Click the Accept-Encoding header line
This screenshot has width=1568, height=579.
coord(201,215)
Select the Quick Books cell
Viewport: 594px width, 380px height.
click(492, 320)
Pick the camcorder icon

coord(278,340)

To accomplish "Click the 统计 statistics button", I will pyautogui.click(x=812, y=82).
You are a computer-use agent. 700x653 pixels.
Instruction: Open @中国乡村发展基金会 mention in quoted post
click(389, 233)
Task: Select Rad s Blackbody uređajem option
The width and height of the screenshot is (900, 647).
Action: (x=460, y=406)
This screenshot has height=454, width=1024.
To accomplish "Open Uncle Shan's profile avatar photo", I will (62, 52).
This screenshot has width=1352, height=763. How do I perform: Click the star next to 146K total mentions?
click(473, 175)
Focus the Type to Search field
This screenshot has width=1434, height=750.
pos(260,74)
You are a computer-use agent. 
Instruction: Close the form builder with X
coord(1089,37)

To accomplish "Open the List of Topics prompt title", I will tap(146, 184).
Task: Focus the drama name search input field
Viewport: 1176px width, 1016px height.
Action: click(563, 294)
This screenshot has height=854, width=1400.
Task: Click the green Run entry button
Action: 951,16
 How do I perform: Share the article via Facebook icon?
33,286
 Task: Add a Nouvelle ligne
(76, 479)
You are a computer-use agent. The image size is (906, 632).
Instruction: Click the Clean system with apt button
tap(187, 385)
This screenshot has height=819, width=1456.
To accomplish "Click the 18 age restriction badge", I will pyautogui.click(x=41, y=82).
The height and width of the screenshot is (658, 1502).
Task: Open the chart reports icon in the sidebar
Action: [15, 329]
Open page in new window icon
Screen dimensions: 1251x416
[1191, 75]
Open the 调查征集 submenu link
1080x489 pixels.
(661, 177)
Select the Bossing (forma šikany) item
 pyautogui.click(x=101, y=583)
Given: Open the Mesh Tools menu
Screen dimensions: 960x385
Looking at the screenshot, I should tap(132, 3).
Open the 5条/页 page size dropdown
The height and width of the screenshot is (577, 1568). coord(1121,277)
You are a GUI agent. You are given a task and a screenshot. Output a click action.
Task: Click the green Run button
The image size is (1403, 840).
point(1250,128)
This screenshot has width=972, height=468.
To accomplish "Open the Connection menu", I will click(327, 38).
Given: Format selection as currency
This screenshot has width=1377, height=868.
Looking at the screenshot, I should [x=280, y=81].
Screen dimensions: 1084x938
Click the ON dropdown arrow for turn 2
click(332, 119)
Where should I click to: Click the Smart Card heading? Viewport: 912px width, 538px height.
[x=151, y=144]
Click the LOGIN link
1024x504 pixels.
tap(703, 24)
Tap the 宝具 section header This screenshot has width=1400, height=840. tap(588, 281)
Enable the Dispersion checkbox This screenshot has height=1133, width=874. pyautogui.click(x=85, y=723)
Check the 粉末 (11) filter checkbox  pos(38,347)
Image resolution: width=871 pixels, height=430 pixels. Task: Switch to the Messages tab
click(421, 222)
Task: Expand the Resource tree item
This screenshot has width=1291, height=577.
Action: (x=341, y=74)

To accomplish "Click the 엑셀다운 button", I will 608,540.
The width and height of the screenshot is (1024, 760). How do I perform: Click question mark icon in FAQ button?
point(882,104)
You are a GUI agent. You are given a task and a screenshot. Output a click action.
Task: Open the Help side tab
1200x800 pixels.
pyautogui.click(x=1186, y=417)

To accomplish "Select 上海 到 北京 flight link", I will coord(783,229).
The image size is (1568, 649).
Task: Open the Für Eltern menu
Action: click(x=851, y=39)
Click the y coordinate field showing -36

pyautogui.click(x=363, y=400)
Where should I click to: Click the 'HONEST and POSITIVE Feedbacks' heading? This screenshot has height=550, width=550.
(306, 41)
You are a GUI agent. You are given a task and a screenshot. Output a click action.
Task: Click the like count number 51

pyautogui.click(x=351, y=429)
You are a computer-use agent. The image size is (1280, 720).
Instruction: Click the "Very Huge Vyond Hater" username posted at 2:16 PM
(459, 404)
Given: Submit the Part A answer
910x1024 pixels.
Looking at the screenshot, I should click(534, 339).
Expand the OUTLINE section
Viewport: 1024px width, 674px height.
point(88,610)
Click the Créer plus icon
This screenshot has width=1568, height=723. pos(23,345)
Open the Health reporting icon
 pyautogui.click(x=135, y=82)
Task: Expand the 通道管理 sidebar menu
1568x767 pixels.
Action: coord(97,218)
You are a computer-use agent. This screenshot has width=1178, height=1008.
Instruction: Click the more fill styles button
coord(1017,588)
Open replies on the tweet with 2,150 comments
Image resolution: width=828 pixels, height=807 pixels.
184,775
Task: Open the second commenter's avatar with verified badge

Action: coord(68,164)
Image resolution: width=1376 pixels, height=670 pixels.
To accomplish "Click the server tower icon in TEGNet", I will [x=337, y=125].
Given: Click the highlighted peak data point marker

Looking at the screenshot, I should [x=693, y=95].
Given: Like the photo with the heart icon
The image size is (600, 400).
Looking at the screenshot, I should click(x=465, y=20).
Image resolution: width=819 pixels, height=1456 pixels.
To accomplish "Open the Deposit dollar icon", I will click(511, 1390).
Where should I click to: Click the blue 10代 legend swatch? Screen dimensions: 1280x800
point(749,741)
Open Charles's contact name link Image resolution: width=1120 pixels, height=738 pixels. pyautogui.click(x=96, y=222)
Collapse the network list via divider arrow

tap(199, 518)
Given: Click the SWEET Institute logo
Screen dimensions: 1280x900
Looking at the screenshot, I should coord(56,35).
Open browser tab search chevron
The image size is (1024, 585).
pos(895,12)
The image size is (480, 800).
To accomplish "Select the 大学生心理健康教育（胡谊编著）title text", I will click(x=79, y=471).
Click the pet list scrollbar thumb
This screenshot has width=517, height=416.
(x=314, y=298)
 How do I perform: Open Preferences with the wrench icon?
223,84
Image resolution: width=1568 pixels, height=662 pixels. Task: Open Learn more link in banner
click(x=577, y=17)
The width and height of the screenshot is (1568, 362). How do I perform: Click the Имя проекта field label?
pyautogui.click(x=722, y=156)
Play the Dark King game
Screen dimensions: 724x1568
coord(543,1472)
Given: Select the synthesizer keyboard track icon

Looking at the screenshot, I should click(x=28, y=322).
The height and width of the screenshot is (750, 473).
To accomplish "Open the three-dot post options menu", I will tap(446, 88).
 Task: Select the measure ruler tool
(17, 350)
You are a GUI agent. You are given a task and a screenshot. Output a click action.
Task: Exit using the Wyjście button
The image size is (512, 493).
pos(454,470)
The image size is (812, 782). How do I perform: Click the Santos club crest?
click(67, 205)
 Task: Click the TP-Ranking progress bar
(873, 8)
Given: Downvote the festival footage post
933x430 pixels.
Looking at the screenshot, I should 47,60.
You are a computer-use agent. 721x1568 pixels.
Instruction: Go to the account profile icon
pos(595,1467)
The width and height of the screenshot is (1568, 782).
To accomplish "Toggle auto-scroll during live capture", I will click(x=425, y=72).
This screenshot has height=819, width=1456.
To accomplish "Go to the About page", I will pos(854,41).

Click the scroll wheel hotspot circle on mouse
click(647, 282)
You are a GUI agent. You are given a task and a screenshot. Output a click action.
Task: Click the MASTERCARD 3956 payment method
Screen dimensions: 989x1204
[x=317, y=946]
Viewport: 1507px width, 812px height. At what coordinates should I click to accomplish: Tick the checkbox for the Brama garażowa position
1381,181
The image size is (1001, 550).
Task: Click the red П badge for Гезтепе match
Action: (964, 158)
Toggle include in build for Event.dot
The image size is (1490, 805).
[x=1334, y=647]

------

**ACTIVITY**:
Transcribe the full listing, word for word.

**REPLY TO THE EXERCISE**:
Click the Accept-Encoding header line
This screenshot has width=1568, height=579.
coord(201,215)
Select the Quick Books cell
Viewport: 594px width, 380px height.
click(492, 320)
Pick the camcorder icon

coord(278,340)

To accomplish "Click the 统计 statistics button", I will pyautogui.click(x=812, y=82).
You are a computer-use agent. 700x653 pixels.
Instruction: Open @中国乡村发展基金会 mention in quoted post
click(389, 233)
Task: Select Rad s Blackbody uređajem option
The width and height of the screenshot is (900, 647).
Action: (x=460, y=406)
This screenshot has height=454, width=1024.
To accomplish "Open Uncle Shan's profile avatar photo", I will (62, 52).
This screenshot has width=1352, height=763. How do I perform: Click the star next to 146K total mentions?
click(473, 175)
Focus the Type to Search field
This screenshot has width=1434, height=750.
pos(260,74)
You are a computer-use agent. 
Instruction: Close the form builder with X
coord(1089,37)

To accomplish "Open the List of Topics prompt title", I will tap(146, 184).
Task: Focus the drama name search input field
Viewport: 1176px width, 1016px height.
Action: click(563, 294)
This screenshot has height=854, width=1400.
Task: Click the green Run entry button
Action: 951,16
 How do I perform: Share the article via Facebook icon?
33,286
 Task: Add a Nouvelle ligne
(76, 479)
You are a computer-use agent. The image size is (906, 632).
Instruction: Click the Clean system with apt button
tap(187, 385)
This screenshot has height=819, width=1456.
To accomplish "Click the 18 age restriction badge", I will pyautogui.click(x=41, y=82).
The height and width of the screenshot is (658, 1502).
Task: Open the chart reports icon in the sidebar
Action: [15, 329]
Open page in new window icon
Screen dimensions: 1251x416
[1191, 75]
Open the 调查征集 submenu link
1080x489 pixels.
(661, 177)
Select the Bossing (forma šikany) item
 pyautogui.click(x=101, y=583)
Given: Open the Mesh Tools menu
Screen dimensions: 960x385
Looking at the screenshot, I should tap(132, 3).
Open the 5条/页 page size dropdown
The height and width of the screenshot is (577, 1568). coord(1121,277)
You are a GUI agent. You are given a task and a screenshot. Output a click action.
Task: Click the green Run button
The image size is (1403, 840).
point(1250,128)
This screenshot has width=972, height=468.
To accomplish "Open the Connection menu", I will click(327, 38).
Given: Format selection as currency
This screenshot has width=1377, height=868.
Looking at the screenshot, I should [x=280, y=81].
Screen dimensions: 1084x938
Click the ON dropdown arrow for turn 2
click(332, 119)
Where should I click to: Click the Smart Card heading? Viewport: 912px width, 538px height.
[x=151, y=144]
Click the LOGIN link
1024x504 pixels.
tap(703, 24)
Tap the 宝具 section header This screenshot has width=1400, height=840. tap(588, 281)
Enable the Dispersion checkbox This screenshot has height=1133, width=874. pyautogui.click(x=85, y=723)
Check the 粉末 (11) filter checkbox  pos(38,347)
Image resolution: width=871 pixels, height=430 pixels. Task: Switch to the Messages tab
click(421, 222)
Task: Expand the Resource tree item
This screenshot has width=1291, height=577.
Action: (x=341, y=74)

To accomplish "Click the 엑셀다운 button", I will 608,540.
The width and height of the screenshot is (1024, 760). How do I perform: Click question mark icon in FAQ button?
point(882,104)
You are a GUI agent. You are given a task and a screenshot. Output a click action.
Task: Open the Help side tab
1200x800 pixels.
pyautogui.click(x=1186, y=417)

To accomplish "Select 上海 到 北京 flight link", I will coord(783,229).
The image size is (1568, 649).
Task: Open the Für Eltern menu
Action: click(x=851, y=39)
Click the y coordinate field showing -36

pyautogui.click(x=363, y=400)
Where should I click to: Click the 'HONEST and POSITIVE Feedbacks' heading? This screenshot has height=550, width=550.
(306, 41)
You are a GUI agent. You are given a task and a screenshot. Output a click action.
Task: Click the like count number 51

pyautogui.click(x=351, y=429)
You are a computer-use agent. The image size is (1280, 720).
Instruction: Click the "Very Huge Vyond Hater" username posted at 2:16 PM
(459, 404)
Given: Submit the Part A answer
910x1024 pixels.
Looking at the screenshot, I should click(534, 339).
Expand the OUTLINE section
Viewport: 1024px width, 674px height.
point(88,610)
Click the Créer plus icon
This screenshot has width=1568, height=723. pos(23,345)
Open the Health reporting icon
 pyautogui.click(x=135, y=82)
Task: Expand the 通道管理 sidebar menu
1568x767 pixels.
Action: coord(97,218)
You are a computer-use agent. This screenshot has width=1178, height=1008.
Instruction: Click the more fill styles button
coord(1017,588)
Open replies on the tweet with 2,150 comments
Image resolution: width=828 pixels, height=807 pixels.
184,775
Task: Open the second commenter's avatar with verified badge

Action: coord(68,164)
Image resolution: width=1376 pixels, height=670 pixels.
To accomplish "Click the server tower icon in TEGNet", I will [x=337, y=125].
Given: Click the highlighted peak data point marker

Looking at the screenshot, I should [x=693, y=95].
Given: Like the photo with the heart icon
The image size is (600, 400).
Looking at the screenshot, I should click(x=465, y=20).
Image resolution: width=819 pixels, height=1456 pixels.
To accomplish "Open the Deposit dollar icon", I will click(511, 1390).
Where should I click to: Click the blue 10代 legend swatch? Screen dimensions: 1280x800
point(749,741)
Open Charles's contact name link Image resolution: width=1120 pixels, height=738 pixels. pyautogui.click(x=96, y=222)
Collapse the network list via divider arrow

tap(199, 518)
Given: Click the SWEET Institute logo
Screen dimensions: 1280x900
Looking at the screenshot, I should coord(56,35).
Open browser tab search chevron
The image size is (1024, 585).
pos(895,12)
The image size is (480, 800).
To accomplish "Select the 大学生心理健康教育（胡谊编著）title text", I will click(x=79, y=471).
Click the pet list scrollbar thumb
This screenshot has width=517, height=416.
(x=314, y=298)
 How do I perform: Open Preferences with the wrench icon?
223,84
Image resolution: width=1568 pixels, height=662 pixels. Task: Open Learn more link in banner
click(x=577, y=17)
The width and height of the screenshot is (1568, 362). How do I perform: Click the Имя проекта field label?
pyautogui.click(x=722, y=156)
Play the Dark King game
Screen dimensions: 724x1568
coord(543,1472)
Given: Select the synthesizer keyboard track icon

Looking at the screenshot, I should click(x=28, y=322).
The height and width of the screenshot is (750, 473).
To accomplish "Open the three-dot post options menu", I will tap(446, 88).
 Task: Select the measure ruler tool
(17, 350)
You are a GUI agent. You are given a task and a screenshot. Output a click action.
Task: Exit using the Wyjście button
The image size is (512, 493).
pos(454,470)
The image size is (812, 782). How do I perform: Click the Santos club crest?
click(67, 205)
 Task: Click the TP-Ranking progress bar
(873, 8)
Given: Downvote the festival footage post
933x430 pixels.
Looking at the screenshot, I should 47,60.
You are a computer-use agent. 721x1568 pixels.
Instruction: Go to the account profile icon
pos(595,1467)
The width and height of the screenshot is (1568, 782).
To accomplish "Toggle auto-scroll during live capture", I will click(x=425, y=72).
This screenshot has height=819, width=1456.
To accomplish "Go to the About page", I will pos(854,41).

Click the scroll wheel hotspot circle on mouse
click(647, 282)
You are a GUI agent. You are given a task and a screenshot. Output a click action.
Task: Click the MASTERCARD 3956 payment method
Screen dimensions: 989x1204
[x=317, y=946]
Viewport: 1507px width, 812px height. At what coordinates should I click to accomplish: Tick the checkbox for the Brama garażowa position
1381,181
The image size is (1001, 550).
Task: Click the red П badge for Гезтепе match
Action: (964, 158)
Toggle include in build for Event.dot
The image size is (1490, 805).
[x=1334, y=647]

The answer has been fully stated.